*Quoted text:*
▼▼▼

Duple lines may end on the beat or off the beat, but the situation is usually avoided where an offbeat syllable after the fourth beat at the end of a tetrameter line is followed by another offbeat syllable at the beginning of the next line. This would create an effect of two offbeat syllables in a row, or a momentary shift into what sounds like triple meter:
Says Simple Simon to the pieman,
"Indeed, I have not any!"("Simple Simon," Mother Goose, 7-8.)
The ending on the offbeat is called "feminine." These terms bear witness to the origins of the stress-syllabic system in English verse, which probably first developed during the period from the late 14th to the early 16th centuries, from an adaptation of stress in English to the pure syllabic models of French and Italian poetry. In French, masculine nouns and adjectives usually end in a bare consonant, but feminine nouns and adjectives end in a final -e. During the period in which stress-syllabic meter in English was developing, the final -e in French was pronounced (e.g., bonne, "BON-nuh"), and it is still perceived by French speakers as more or less a syllable, although very weak, and, in French songs, the final -e is sung.

▲▲▲

*Provided data:*
▼▼▼

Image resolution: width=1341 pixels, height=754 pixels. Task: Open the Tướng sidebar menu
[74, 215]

▲▲▲
▼▼▼

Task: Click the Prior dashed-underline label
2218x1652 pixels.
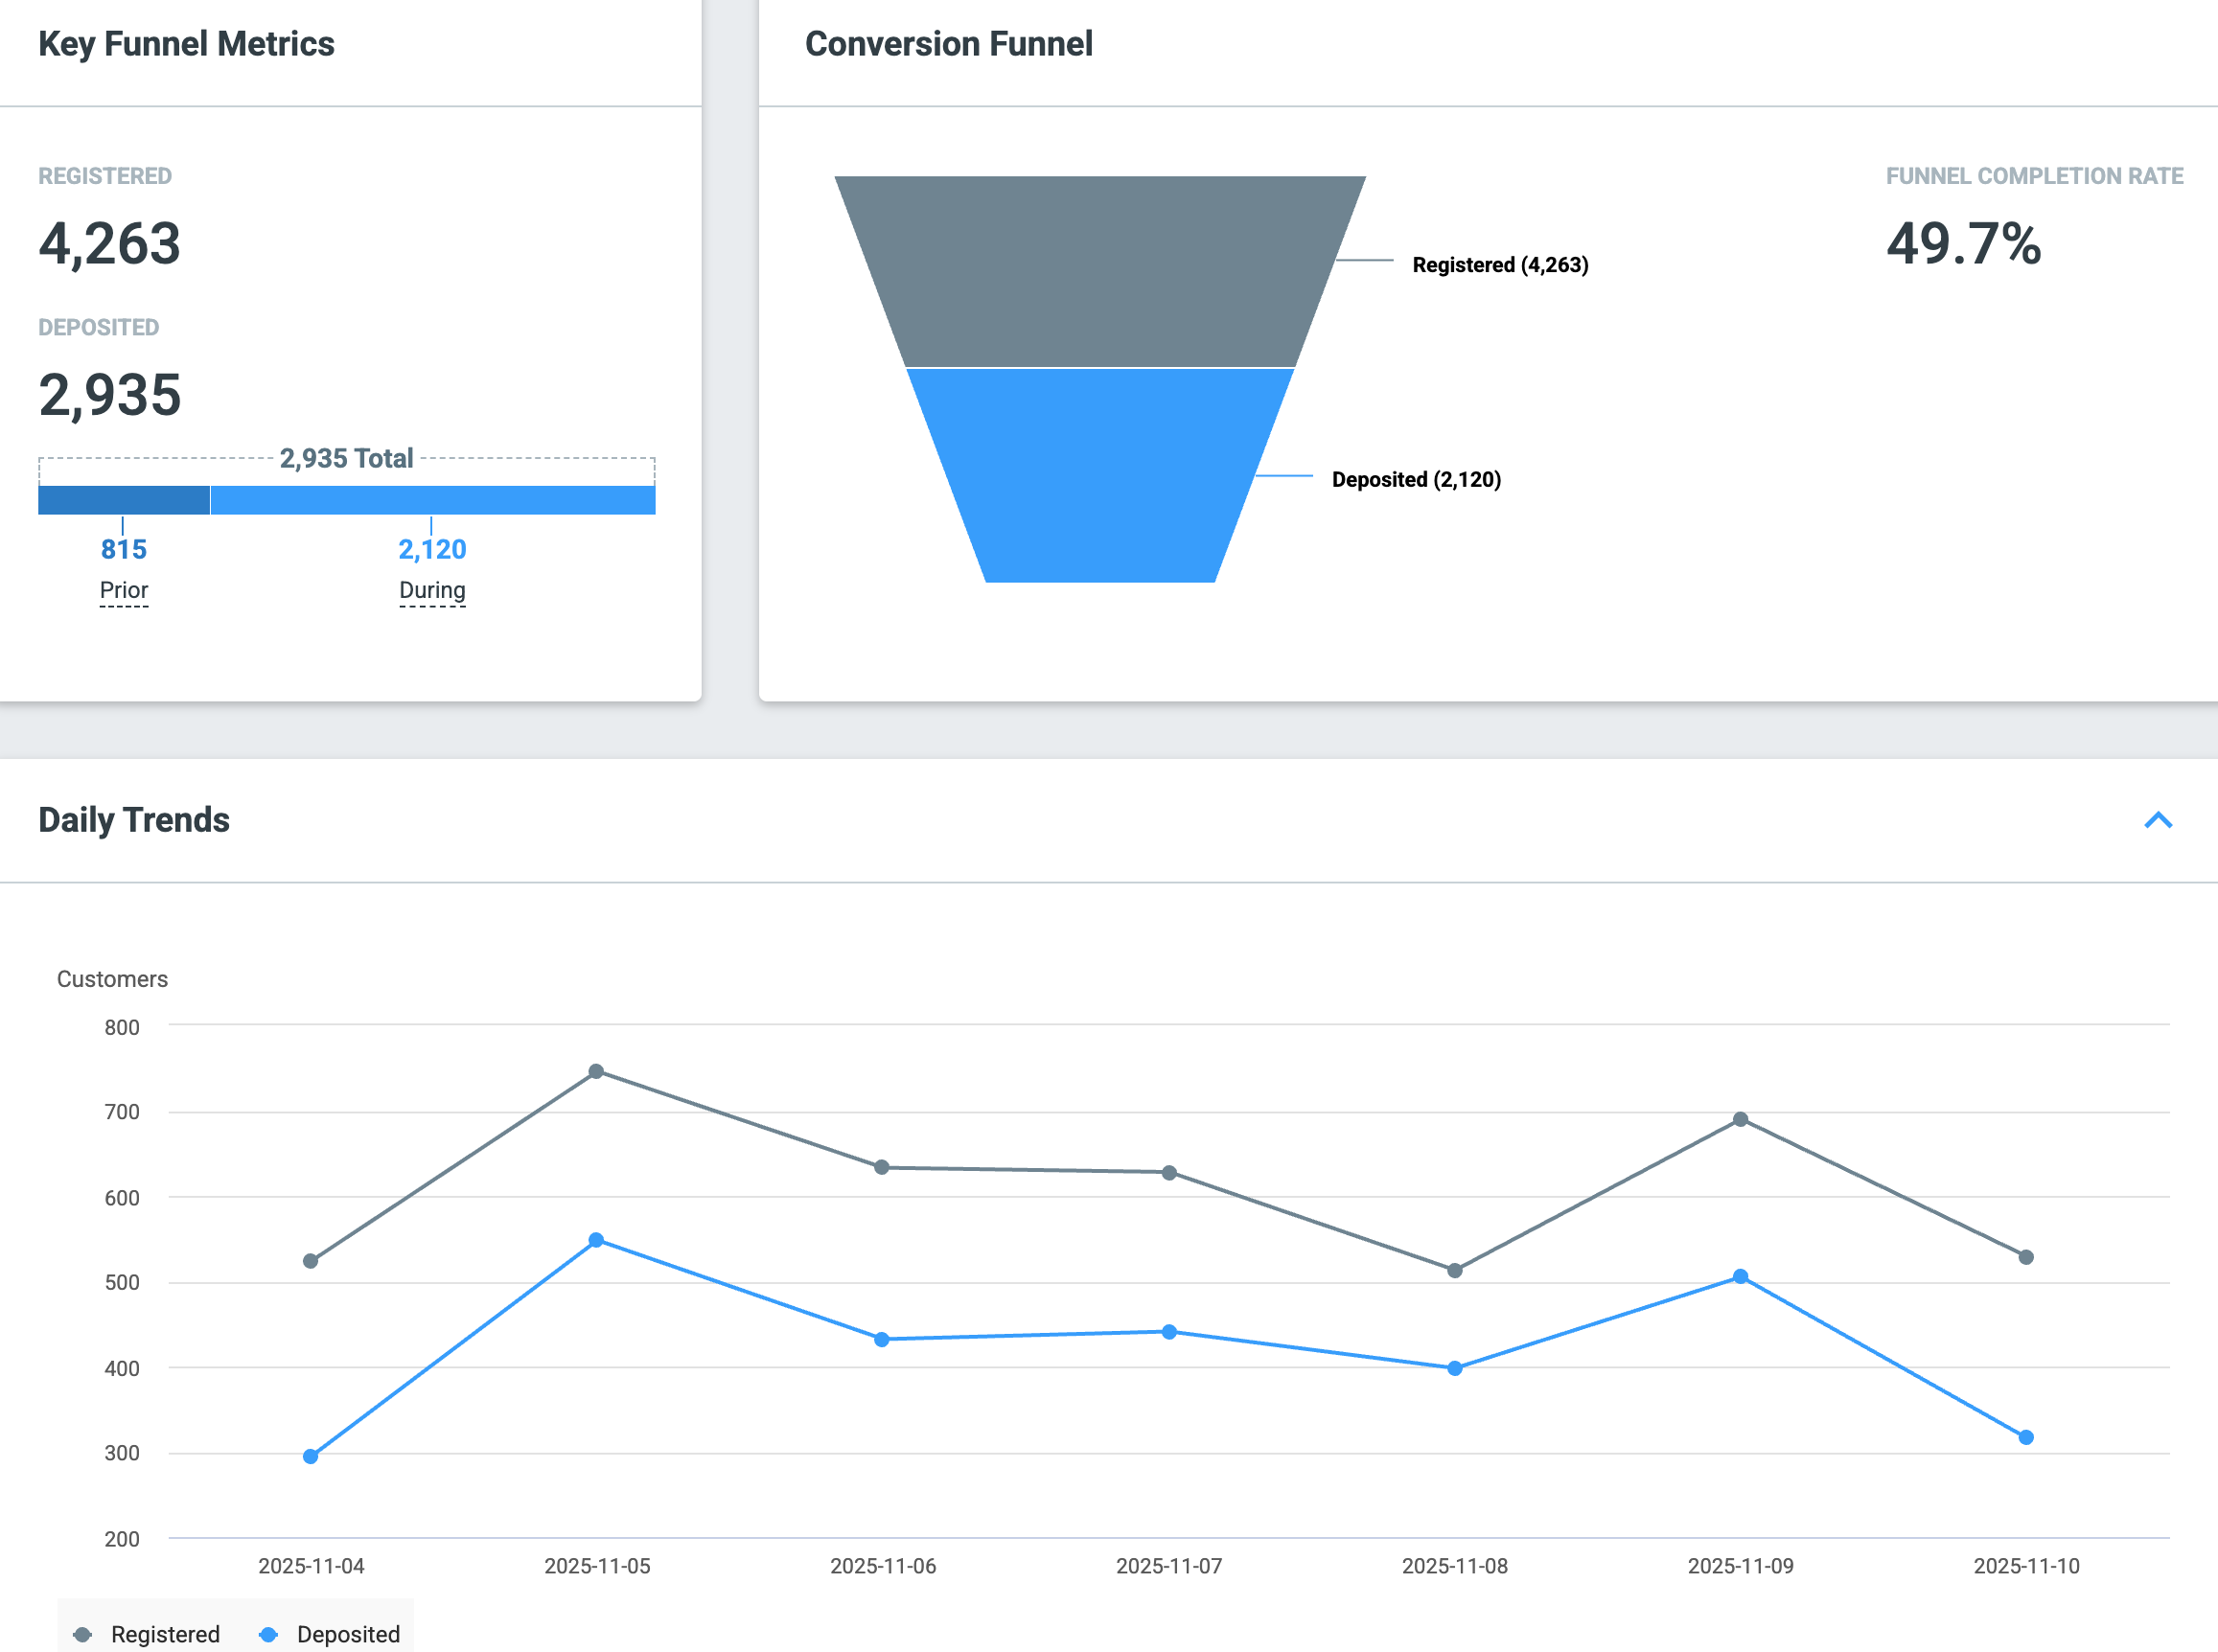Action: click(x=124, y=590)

▲▲▲

*Written problem A:*
Answer these from the passage on meter, one line each:
(i) What is the ending on the offbeat called?
(ii) During which period did the stress-syllabic system in English verse probably first develop?
(iii) How do feminine nouns and adjectives end in French?
*Written problem B:* Reproduce the passage on meter word for word, starting at "The ending on" and ending at "-e is sung.".
*Written problem C:* Proceed with the passage on meter, picking up after its last sentence.
The items have no connection to the passage on meter.

*Answer A:*
(i) Feminine.
(ii) From the late 14th to the early 16th centuries.
(iii) In a final -e.

*Answer B:*
The ending on the offbeat is called "feminine." These terms bear witness to the origins of the stress-syllabic system in English verse, which probably first developed during the period from the late 14th to the early 16th centuries, from an adaptation of stress in English to the pure syllabic models of French and Italian poetry. In French, masculine nouns and adjectives usually end in a bare consonant, but feminine nouns and adjectives end in a final -e. During the period in which stress-syllabic meter in English was developing, the final -e in French was pronounced (e.g., bonne, "BON-nuh"), and it is still perceived by French speakers as more or less a syllable, although very weak, and, in French songs, the final -e is sung.

*Answer C:*
The feminine ending presents a problem, described above, if it immediately precedes an initial offbeat, as in iambic tetrameter. If the tetrameter allows some lines that are not truly iambic — that is, they begin on the beat rather than the offbeat and therefore contain one less syllable than the norm — then there is no momentary triple effect in going from one line to the next. This is the case for the second line of the third stanza (lines 9-12) of Marlowe's "The Passionate Shepherd to His Love," where the first beat falls on "And," even though the "And" in the first line of the stanza falls on an offbeat. Then, the third and fourth lines are normal iambic lines, and, therefore, they do present the momentary double offbeat effect when heard in context after their respective previous lines:
And I will make thee beds of roses
And a thousand fragrant posies,A cap of flowers, and a kirtle
(Christopher Marlowe, "The Passionate Shepherd to his Love"; posies: here, bunches of flowers; elsewhere, verse inscriptions, as on lockets or other jewelry given as gifts; kirtle: garment, worn as a combination shirt and short skirt.)
Embroidered all with leaves of myrtle
Posies / A cap and kirtle / Embroidered each have double offbeats, at -sies / A and -tle / Em-, but there is none at roses / And, since And in this case takes the beat.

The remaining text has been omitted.